51.9% (2739) of medical records were from surgery sessions during which researchers distributed questionnaires on smoking behaviour and the remainder were from surgery sessions where no data collection occurred. The distribution of age and gender of patients was similar between the two groups, but the distribution of data collection surgeries differed between the 'after' period of SIS (when GPs could claim the new payment) and the 'before' period when this was not available; a researcher distributing questionnaires was present in 1271 out of 2767 (45.9%) patients seen during the 'after' period, and 1266 out of 2509 (50.5%) seen during the 'before' period. The level of agreement between both RAs and a general practitioner for the presence or absence of a note of discussion of smoking in the medical records was good[12] with the Kappa values (95% CI) for agreement between a general practitioner and the two RAs being 0.79 (0.6 to 0.98) and 0.85 (0.66 to 1.0) respectively.

Recording of advice against smoking in medical records was significantly more likely when a researcher distributed questionnaires in the surgery session; when a researcher was present 8.0% (220/2739) of medical records had a note that smoking had been discussed versus 4.6% (116/2537) when no researcher was present. (Odds ratio 1.80, 95% CI 1.38 to 2.35, p < 0.001).

Recording of advice against smoking in medical records was also more likely in female than male patients (6.9% of women's notes included a record of smoking advice versus 5.6% of men's), and in the middle two quartiles of age (9.8 and 7.5%) than in the youngest (< age 24, 3.8%) or oldest (≥ age 59, 4.3%) patients.
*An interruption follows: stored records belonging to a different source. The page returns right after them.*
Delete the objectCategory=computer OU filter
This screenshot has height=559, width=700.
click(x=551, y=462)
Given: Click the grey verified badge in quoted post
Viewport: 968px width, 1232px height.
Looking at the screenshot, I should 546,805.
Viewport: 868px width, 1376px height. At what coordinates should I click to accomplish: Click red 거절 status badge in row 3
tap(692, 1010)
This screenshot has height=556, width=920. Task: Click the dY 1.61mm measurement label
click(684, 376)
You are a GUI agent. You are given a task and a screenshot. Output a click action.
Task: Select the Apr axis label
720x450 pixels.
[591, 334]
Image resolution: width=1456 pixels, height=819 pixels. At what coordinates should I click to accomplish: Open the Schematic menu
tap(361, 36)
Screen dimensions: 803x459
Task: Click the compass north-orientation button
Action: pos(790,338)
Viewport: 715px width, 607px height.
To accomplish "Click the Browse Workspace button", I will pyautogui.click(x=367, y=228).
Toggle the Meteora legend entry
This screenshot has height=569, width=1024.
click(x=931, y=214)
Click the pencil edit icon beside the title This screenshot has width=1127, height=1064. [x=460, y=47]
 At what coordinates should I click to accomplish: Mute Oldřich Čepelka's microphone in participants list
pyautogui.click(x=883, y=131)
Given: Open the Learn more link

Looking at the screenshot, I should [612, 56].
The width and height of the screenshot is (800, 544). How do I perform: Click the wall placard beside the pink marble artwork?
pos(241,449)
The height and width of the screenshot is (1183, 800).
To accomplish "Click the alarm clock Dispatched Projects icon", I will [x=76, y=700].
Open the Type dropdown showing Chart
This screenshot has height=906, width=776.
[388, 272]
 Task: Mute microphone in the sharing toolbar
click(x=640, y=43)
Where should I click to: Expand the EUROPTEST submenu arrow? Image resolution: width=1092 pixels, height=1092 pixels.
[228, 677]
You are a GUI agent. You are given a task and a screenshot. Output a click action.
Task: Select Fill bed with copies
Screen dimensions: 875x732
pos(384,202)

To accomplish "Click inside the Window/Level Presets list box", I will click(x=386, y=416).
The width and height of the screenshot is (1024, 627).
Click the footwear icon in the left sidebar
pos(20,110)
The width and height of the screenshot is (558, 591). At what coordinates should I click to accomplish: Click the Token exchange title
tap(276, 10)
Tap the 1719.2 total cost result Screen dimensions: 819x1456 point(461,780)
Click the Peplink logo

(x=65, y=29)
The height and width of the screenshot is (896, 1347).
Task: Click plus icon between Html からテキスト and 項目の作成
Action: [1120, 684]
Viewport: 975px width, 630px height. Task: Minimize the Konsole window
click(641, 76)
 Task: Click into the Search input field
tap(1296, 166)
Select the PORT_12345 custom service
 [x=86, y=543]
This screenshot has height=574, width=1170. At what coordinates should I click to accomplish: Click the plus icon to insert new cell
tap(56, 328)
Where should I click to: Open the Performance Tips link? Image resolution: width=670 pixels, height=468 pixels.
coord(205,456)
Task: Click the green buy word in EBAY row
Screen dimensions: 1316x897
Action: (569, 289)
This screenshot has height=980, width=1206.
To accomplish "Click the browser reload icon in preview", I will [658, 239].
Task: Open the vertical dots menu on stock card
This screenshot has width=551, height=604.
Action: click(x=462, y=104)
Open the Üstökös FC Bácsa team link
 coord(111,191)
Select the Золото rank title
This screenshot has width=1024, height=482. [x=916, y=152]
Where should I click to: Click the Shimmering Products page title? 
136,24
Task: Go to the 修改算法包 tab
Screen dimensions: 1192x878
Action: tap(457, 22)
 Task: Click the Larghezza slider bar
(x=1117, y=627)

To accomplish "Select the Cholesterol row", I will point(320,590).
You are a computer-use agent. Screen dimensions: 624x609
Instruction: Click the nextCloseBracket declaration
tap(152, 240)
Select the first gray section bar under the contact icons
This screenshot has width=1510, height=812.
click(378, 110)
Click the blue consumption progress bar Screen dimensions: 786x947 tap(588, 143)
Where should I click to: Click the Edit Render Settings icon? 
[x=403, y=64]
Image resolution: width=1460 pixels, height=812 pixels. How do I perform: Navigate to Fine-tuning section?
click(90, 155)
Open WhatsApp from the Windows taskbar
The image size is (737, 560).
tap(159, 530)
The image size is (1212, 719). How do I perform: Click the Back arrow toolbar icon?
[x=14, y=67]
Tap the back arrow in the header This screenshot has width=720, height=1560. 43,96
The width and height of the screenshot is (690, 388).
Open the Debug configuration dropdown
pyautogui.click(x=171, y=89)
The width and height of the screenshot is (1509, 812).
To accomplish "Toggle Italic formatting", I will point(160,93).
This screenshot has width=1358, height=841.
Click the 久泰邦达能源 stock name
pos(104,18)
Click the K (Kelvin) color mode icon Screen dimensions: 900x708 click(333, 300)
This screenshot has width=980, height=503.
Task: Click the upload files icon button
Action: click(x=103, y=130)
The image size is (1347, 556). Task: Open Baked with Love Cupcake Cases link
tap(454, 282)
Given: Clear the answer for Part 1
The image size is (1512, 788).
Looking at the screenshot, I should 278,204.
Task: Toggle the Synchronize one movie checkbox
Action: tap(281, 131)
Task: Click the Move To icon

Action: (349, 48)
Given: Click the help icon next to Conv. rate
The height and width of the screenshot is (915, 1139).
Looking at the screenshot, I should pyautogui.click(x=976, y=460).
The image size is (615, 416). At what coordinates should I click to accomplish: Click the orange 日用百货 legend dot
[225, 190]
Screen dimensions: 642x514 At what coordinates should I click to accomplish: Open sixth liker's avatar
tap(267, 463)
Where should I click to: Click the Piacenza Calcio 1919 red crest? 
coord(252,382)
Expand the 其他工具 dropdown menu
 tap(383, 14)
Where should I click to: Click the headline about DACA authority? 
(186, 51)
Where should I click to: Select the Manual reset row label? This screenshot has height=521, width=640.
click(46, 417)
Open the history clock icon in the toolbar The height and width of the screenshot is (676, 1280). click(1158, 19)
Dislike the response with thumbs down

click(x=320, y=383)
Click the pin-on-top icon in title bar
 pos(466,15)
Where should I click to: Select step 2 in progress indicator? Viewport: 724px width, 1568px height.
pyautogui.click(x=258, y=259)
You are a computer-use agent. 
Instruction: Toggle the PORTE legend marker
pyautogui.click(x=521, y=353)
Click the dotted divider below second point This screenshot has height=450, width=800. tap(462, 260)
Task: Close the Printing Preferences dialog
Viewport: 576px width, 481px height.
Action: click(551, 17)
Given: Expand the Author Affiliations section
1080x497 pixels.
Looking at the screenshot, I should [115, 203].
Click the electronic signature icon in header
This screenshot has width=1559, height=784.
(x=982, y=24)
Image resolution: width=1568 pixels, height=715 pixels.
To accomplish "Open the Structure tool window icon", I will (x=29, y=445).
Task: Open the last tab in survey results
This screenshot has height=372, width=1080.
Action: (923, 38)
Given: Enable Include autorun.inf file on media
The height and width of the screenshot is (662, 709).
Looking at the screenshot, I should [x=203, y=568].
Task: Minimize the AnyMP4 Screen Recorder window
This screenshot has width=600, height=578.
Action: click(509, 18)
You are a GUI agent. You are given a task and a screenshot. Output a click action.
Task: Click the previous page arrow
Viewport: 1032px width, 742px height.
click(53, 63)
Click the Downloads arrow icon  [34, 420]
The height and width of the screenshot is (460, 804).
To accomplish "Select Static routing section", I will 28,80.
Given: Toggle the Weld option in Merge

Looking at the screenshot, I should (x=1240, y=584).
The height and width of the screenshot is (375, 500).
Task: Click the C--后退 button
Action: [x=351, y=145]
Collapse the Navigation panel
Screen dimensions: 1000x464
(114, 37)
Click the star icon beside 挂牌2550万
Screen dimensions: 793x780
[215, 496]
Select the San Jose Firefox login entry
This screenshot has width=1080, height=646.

Additionally, patients' medical records from the period of SIS before the new health promotion payment became available to general practitioners were slightly more likely to have a record of advice (6.9%) than those from the period during which this could be claimed (5.8%). This suggests that the new health promotion payment had no impact on recording of smoking advice in medical records.

Table 1 shows that, after adjustment for age, sex and for whether or not the new health promotion payment could be claimed at the time the selected consultation occurred, the odds ratio for the recording of advice against smoking in patients' medical records during surgery sessions where questionnaires were distributed compared to those where no data collection occurred was 1.78 (95% CI, 1.36 to 2.34).

Table 1.

The effect of researcher distributing questionnaires, age, sex and availability of health promotion payment within SIS on recording of smoking advice in patient's medical records (from a multi-level logistic regression model)

Odds ratio (95% CI)
Researcher distributing questionnaires
No 1
Yes 1.78 (1.36 to 2.34)
Males 1
Female 1.16 (0.91 to 1.48)
Age (in quartiles)
0 to 24 1
24 to 40 2.79 (1.98 to 3.94)
40 to 59 2.12 (1.48 to 3.04)
59 to 93 1.19 (0.80 to 1.78)
Payment available in SIS study
No 1
Yes 0.90 (0.68 to 1.18)

Discussion

This analysis demonstrates that when researchers distribute questionnaires about smoking to patients before and after they see their general practitioner and the doctor is not blind to questionnaire contents, he or she is almost twice as likely to record discussion of smoking in the medical records. The impact of the researcher had an independent effect which was not affected by patients' age or sex or the availability to general practitioners of a new smoking-related health promotion payment which was being evaluated[13].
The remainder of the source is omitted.